Uno de los muchos obstáculos que se tenían que superar para poder llegar al Mictlán era un ancho y caudaloso río llamado Aponohuaya, el cual sólo se podía cruzar con la ayuda de un perro. Cabe mencionar que, para algunas culturas prehispánicas en vez de un río, se tenía que atravesar nueve torrentes que recibían el nombre de Chiconahuapan. Sólo los perros sabían por dónde vadear dichos afluentes.

En vida, las personas solían criar y mantener perros con gran esmero. Los trataban muy bien, los alimentaban adecuadamente, los consentían, los mimaban y jugaban con ellos. El gran cariño que unía a los canes con sus propietarios aseguraba que entre las tinieblas del inframundo los perros reconocerían fácilmente a sus amados dueños, lanzándose alegremente a su encuentro para ayudarles a cruzar el río de la muerte. Se prefería que el animal fuera de color rojizo, pues de esa manera sería ubicado fácilmente en la penumbra de aquel tenebroso mundo envuelto en la oscuridad. Si se tenían dudas con respecto al color del perro, se le adornaba con un vistoso cordel rojo amarrado alrededor del cuello, lo que facilitaría su localización entre las tinieblas.
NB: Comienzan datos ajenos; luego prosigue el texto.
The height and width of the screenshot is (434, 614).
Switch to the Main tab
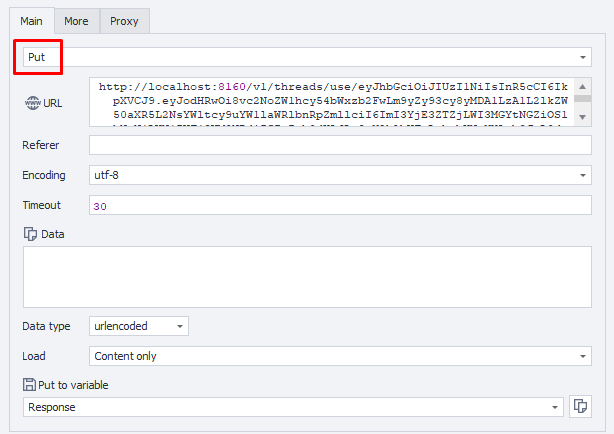click(x=32, y=20)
Por lo regular no se utilizaban perros blancos, ni tampoco negros para los entierros. Se creía que los canes blancos no iban a querer meterse al río, ya que considerarían estar muy limpios por la pureza de su color y no se iban a arriesgar a ensuciarse con el lodo de la orilla del caudal. Por otro lado, los canes negros también se negarían a cruzar el río pues se sentirían sucios por su obscuro pelaje y no se lanzarían al agua para no ensuciarla.

Códice Florentino y Vaticano

Así pues, se tenía la costumbre de que al morir una persona se sacrificara a uno o a varios de sus perros más queridos, siempre y cuando fueran de color rojizo y con su cordel rojo al cuello.

El hecho de maltratar de cualquier forma a un can condenaba a la persona a vagar eternamente en las sombras, pues el perro se negaría a guiarlo.

En caso de que no se enterrara a un perro, se agregaba a la ofrenda del fallecido una o varias figuras de barro que representarán a estos animales. De esta forma se sustituía a los canes reales y las esculturas desempeñarían la misma función en la “otra vida”. Hoy en día, en varios pueblos del valle de México se han conservado estas antiguas tradiciones y algunas personas siguen siendo enterradas con un perro en cuyo cuello destaca un listón rojo. Asimismo, los ancianos todavía aconsejan el buen trato a los perros y la posesión de uno al que especialmente se le mime y cuide para que llegado el caso ayude a su querido amo a cruzar el “río Jordán” y lo acompañe ya sea al “Purgatorio” o al “Cielo”.

Estas ideas y conceptos, en donde se mezclan las creencias prehispánicas y la doctrina cristina son el resultado del sincretismo entre la cultura del México antiguo y la que fue impuesta por los conquistadores españoles. No obstante, demuestran sin lugar a dudas la enorme importancia que tuvo el perro entre los pueblos precolombinos y cómo esa relevancia ha sido transmitida como un tesoro a través de las numerosas generaciones al México contemporáneo.